O cinema, apesar da importância que teve em sua vida e da contribuição
que deixou nesse campo, foi apenas uma das faces do Almeida Salles. Chegou
a dizer que não se sentia um especialista nessa matéria,
embora saibamos que o foi.
Nascido em Jundiaí, Almeida Salles mudou-se para São Paulo,
onde cursou o Ginásio do Estado.
Tomou parte na Revolução de 32, contra Getúlio. Chegou
a participar do movimento integralista.
Católico, devoto de São Francisco, dava a impressão
de concorrer com este, pela excessiva generosidade, tolerância,
paciência e altruísmo. Essa convicção não
o impedia de partilhar sua amizade com ateus, radicais de esquerda ou
o que fosse. Era um verdadeiro democrata, um civilizado.

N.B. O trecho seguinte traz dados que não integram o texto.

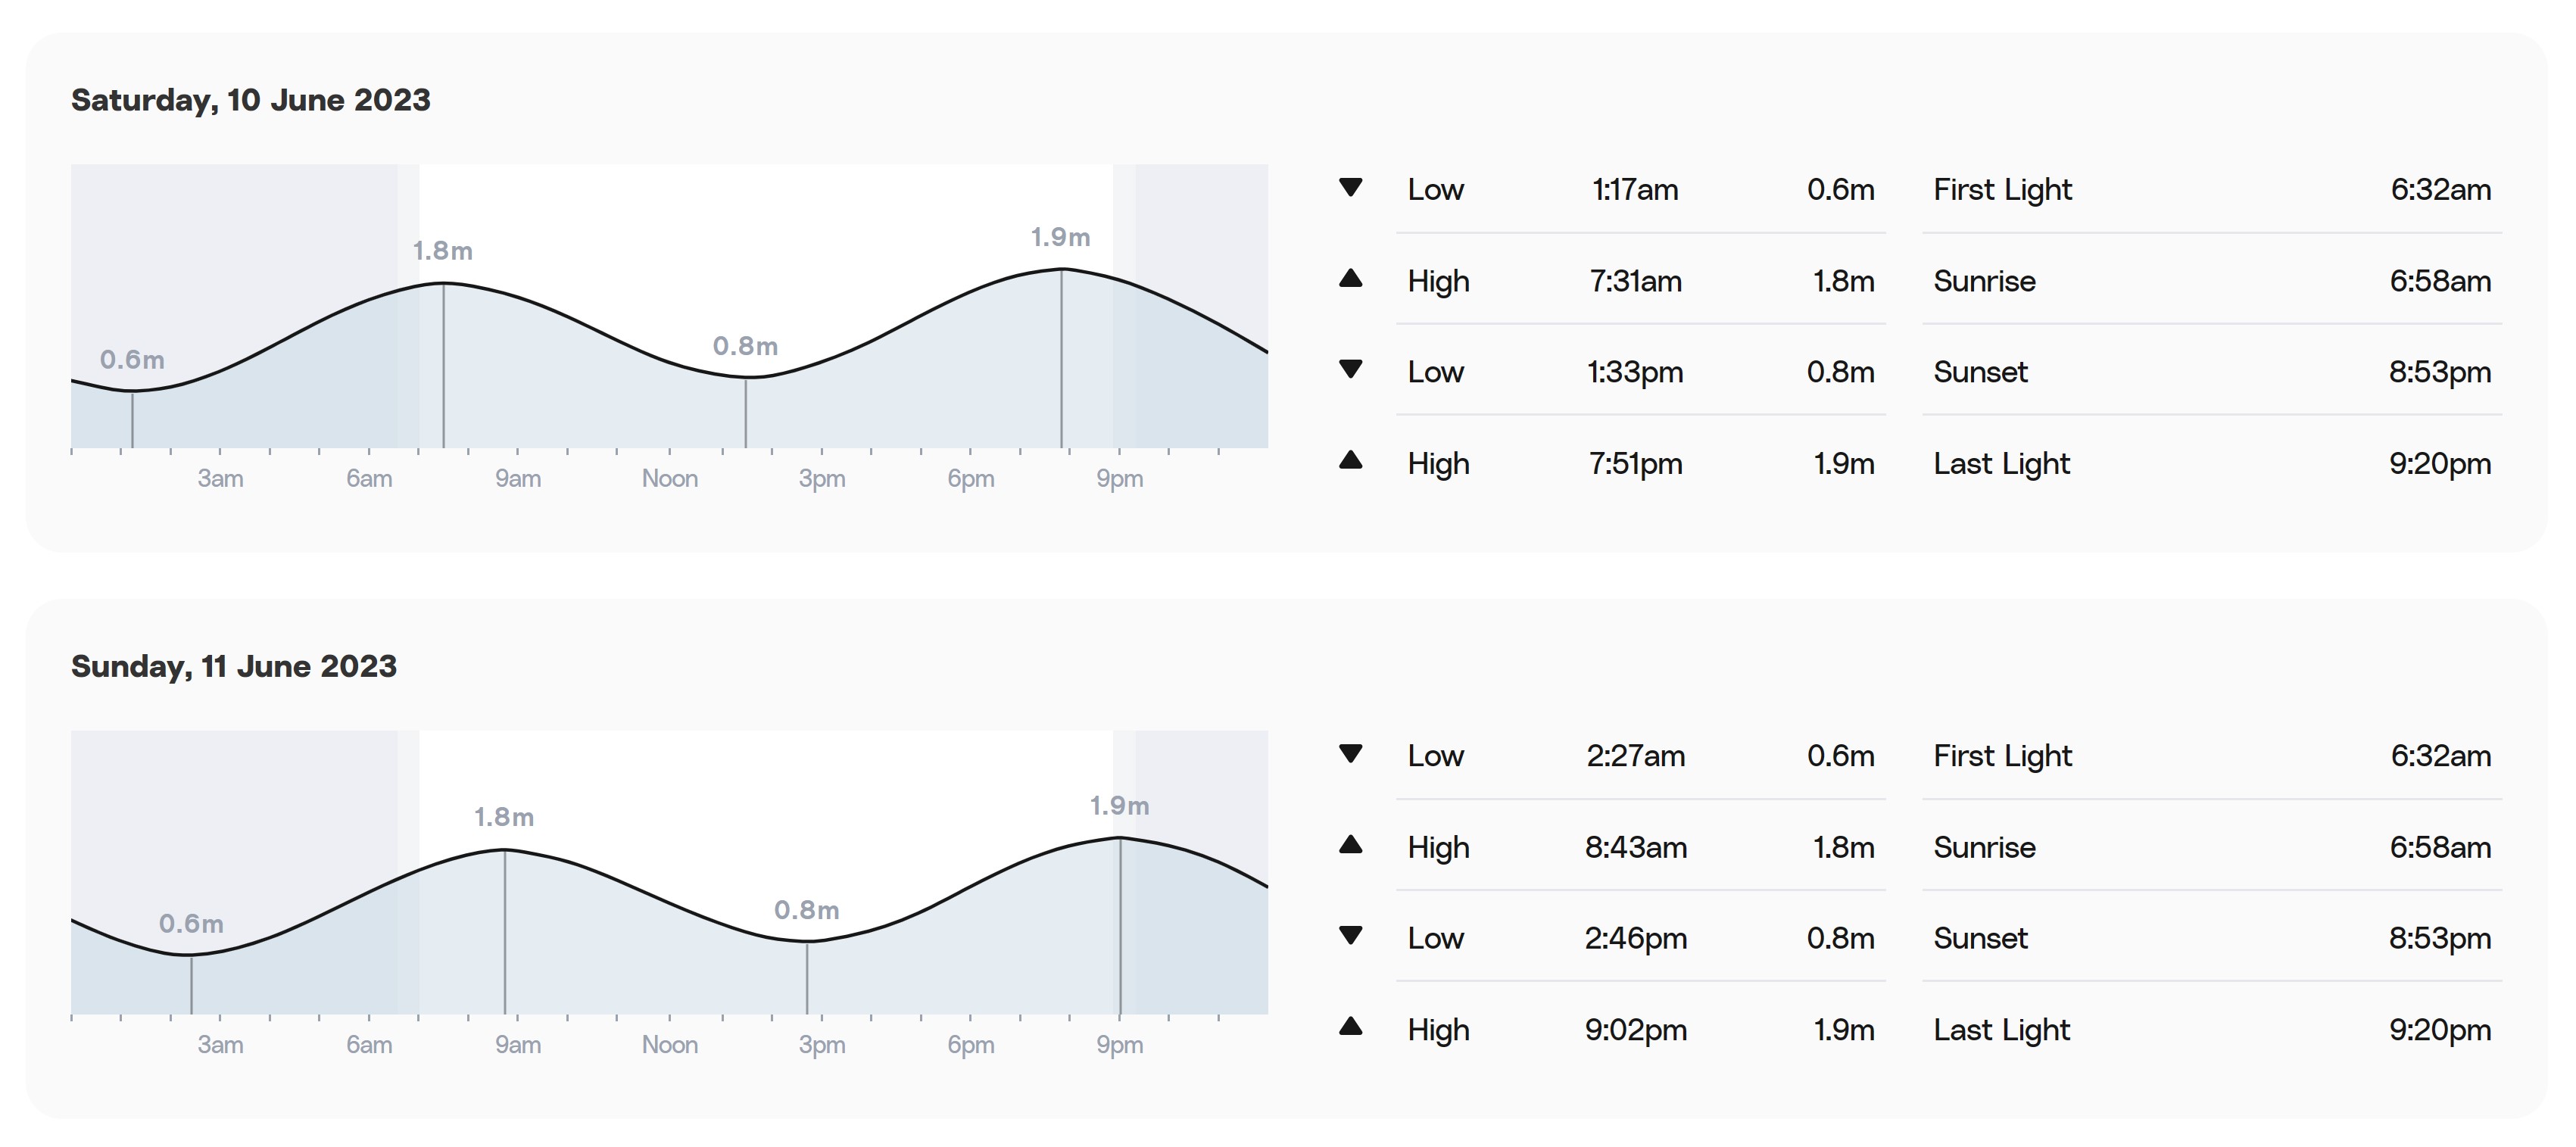The height and width of the screenshot is (1147, 2576).
Task: Select the 1.8m peak marker on Saturday's chart
Action: (443, 251)
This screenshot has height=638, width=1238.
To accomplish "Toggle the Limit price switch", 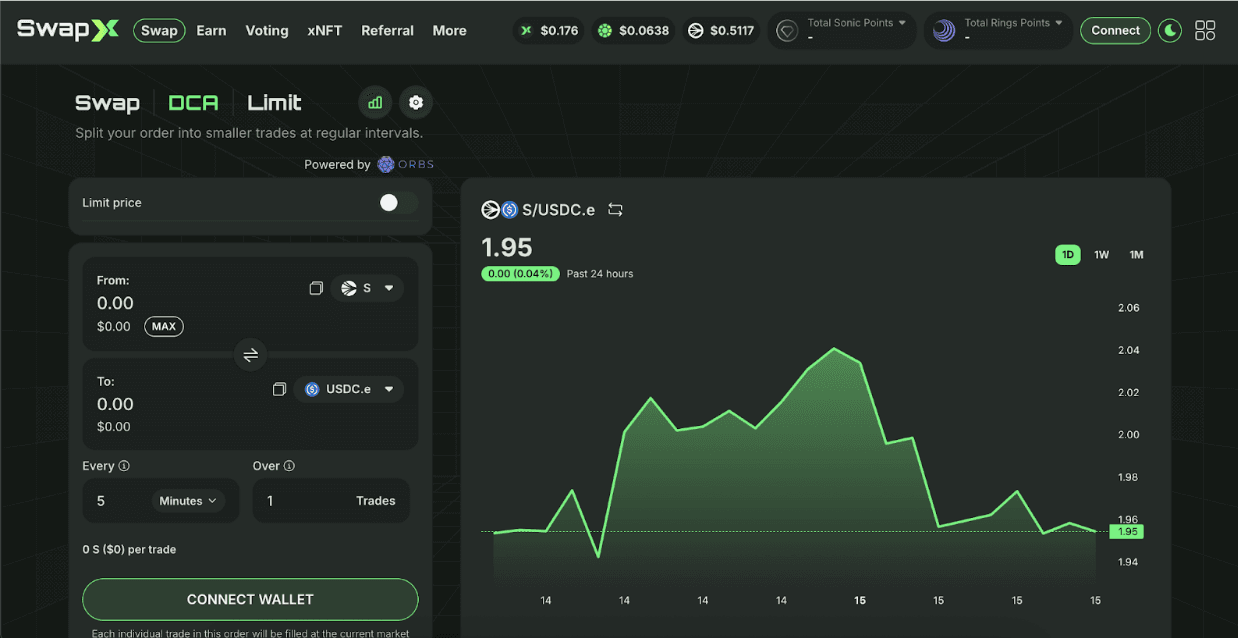I will pos(397,203).
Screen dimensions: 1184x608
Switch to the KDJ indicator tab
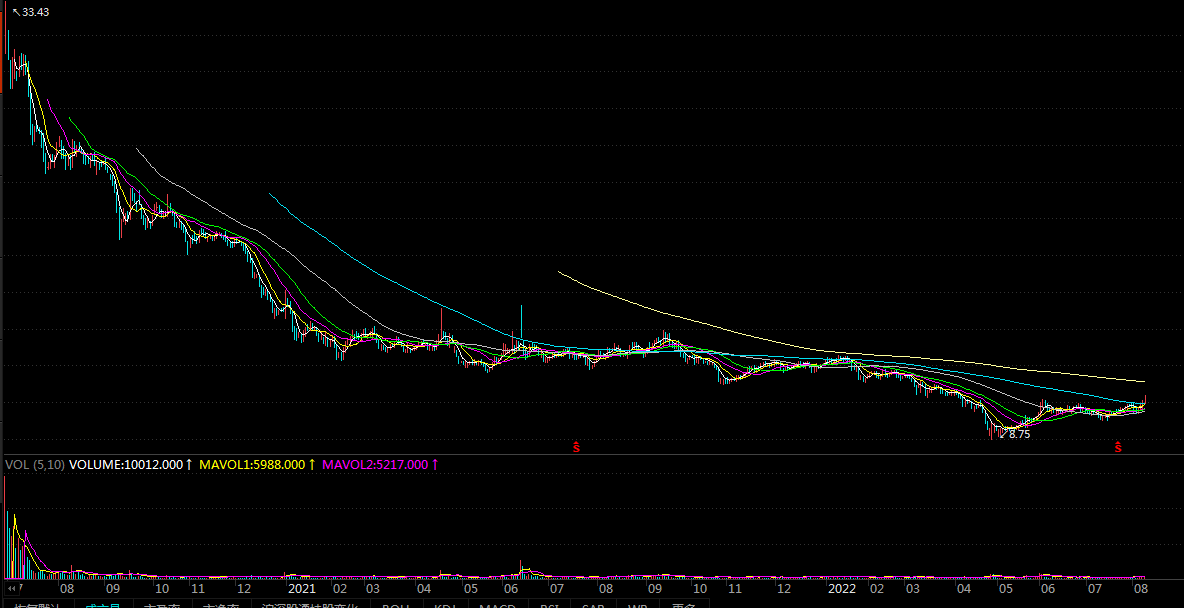click(445, 604)

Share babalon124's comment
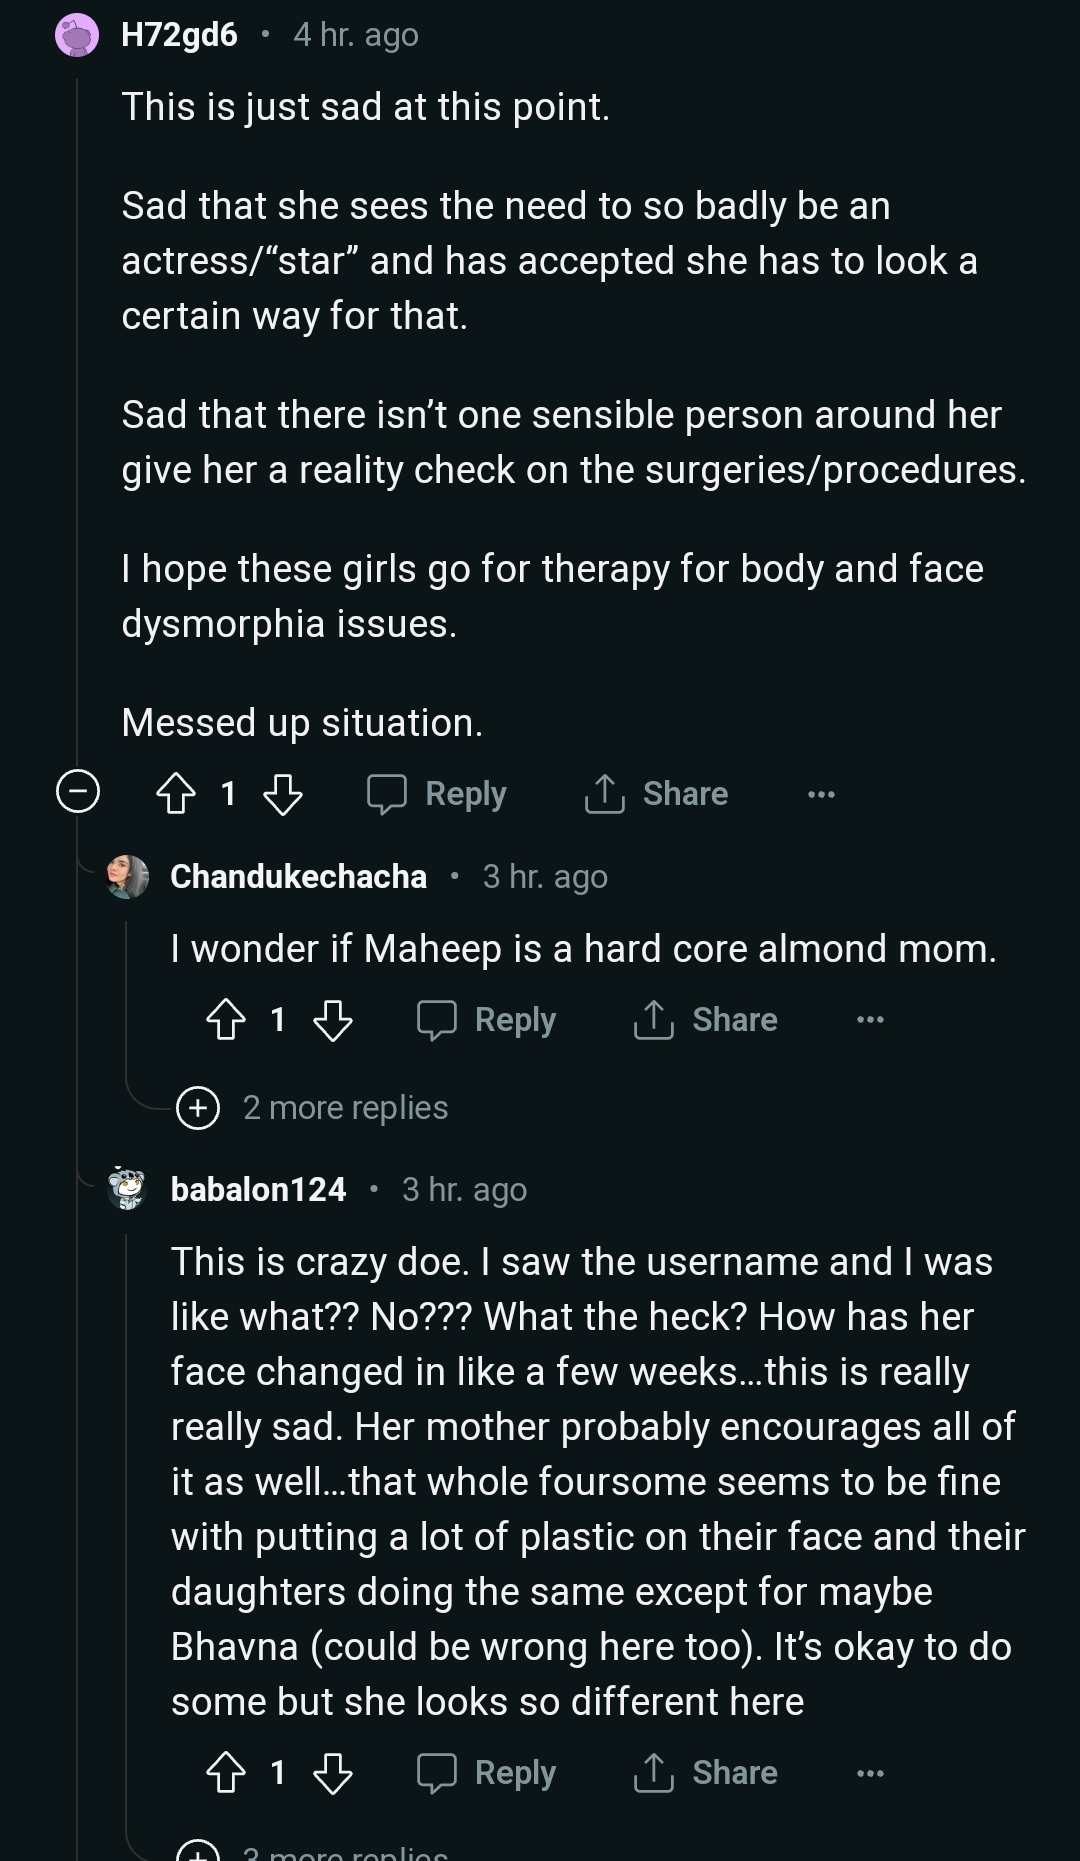(706, 1773)
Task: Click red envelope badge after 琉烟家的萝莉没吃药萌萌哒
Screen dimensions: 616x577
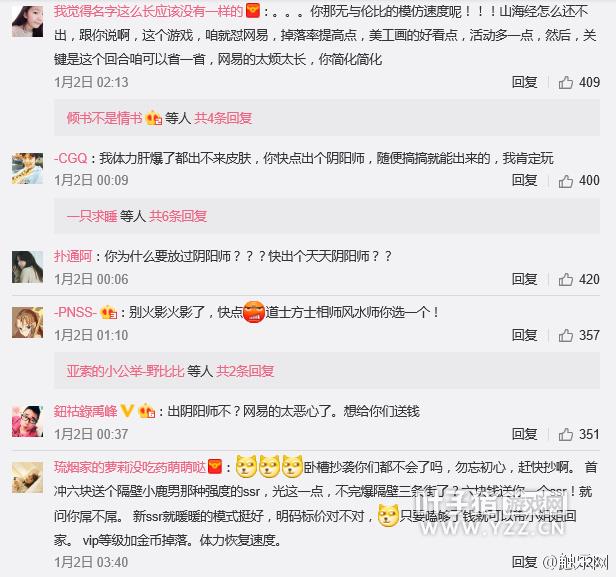Action: click(x=214, y=467)
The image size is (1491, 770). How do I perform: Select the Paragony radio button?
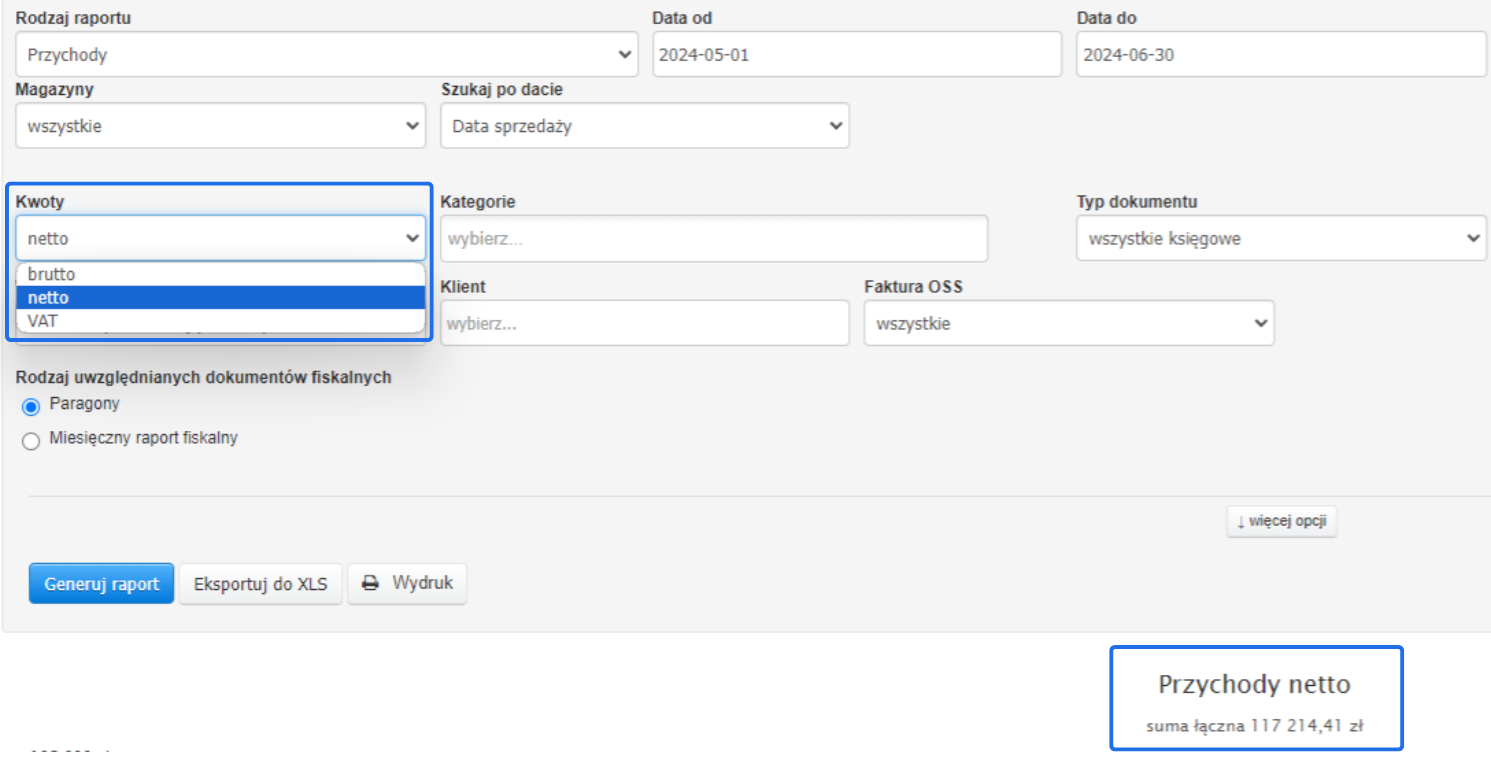pos(31,406)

Em 38, diplomou-se em direito na São Francisco. Em 39, ingressou
para o serviço público, onde chegaria a procurador do Estado.
Mas sua formação intelectual foi basicamente literária
e filosófica.
No início dos anos 40, frequentando a Faculdade de Filosofia, para
assistir às aulas dos professores estrangeiros então em
São Paulo, ligou-se ao grupo formado por Décio de Almeida
Prado, Paulo Emílio, Antônio Cândido, entre outros,
participando da revista "Clima" e do primeiro Clube de Cinema
de São Paulo, fundado por Paulo Emílio.
Deixou um livro de poesia "Espelho da Sedução"
(Art Editora).
Foi diplomata, como adido cultural na embaixada brasileira em Paris. Foi
professor, orador, expositor. Entretanto, uma de suas maiores qualidades
era a da conversa informal. Sabia ouvir e estimular os parceiros de prosa.
Sua participação, generosa e desinteressada, contribuiu
para a consolidação de muitas iniciativas importantes.
Entre os beneficiários desse trabalho de bastidor, lembramos a
primeira fase do Museu de Arte Moderna de SP, a Vera Cruz, a Bienal, o
cinema novo, a formação e evolução de velhos
e jovens cineastas, pintores, escritores.
A presença de Almeida Salles em tantos eventos e circunstâncias
do nosso desenvolvimento cultural muitas vezes não foi devidamente
registrada.
Estou certo de que sua contribuição para o desenvolvimento
cultural brasileiro foi notável e mereceria um levantamento metódico,
para termos um panorama mais lúcido de nossa história cultural.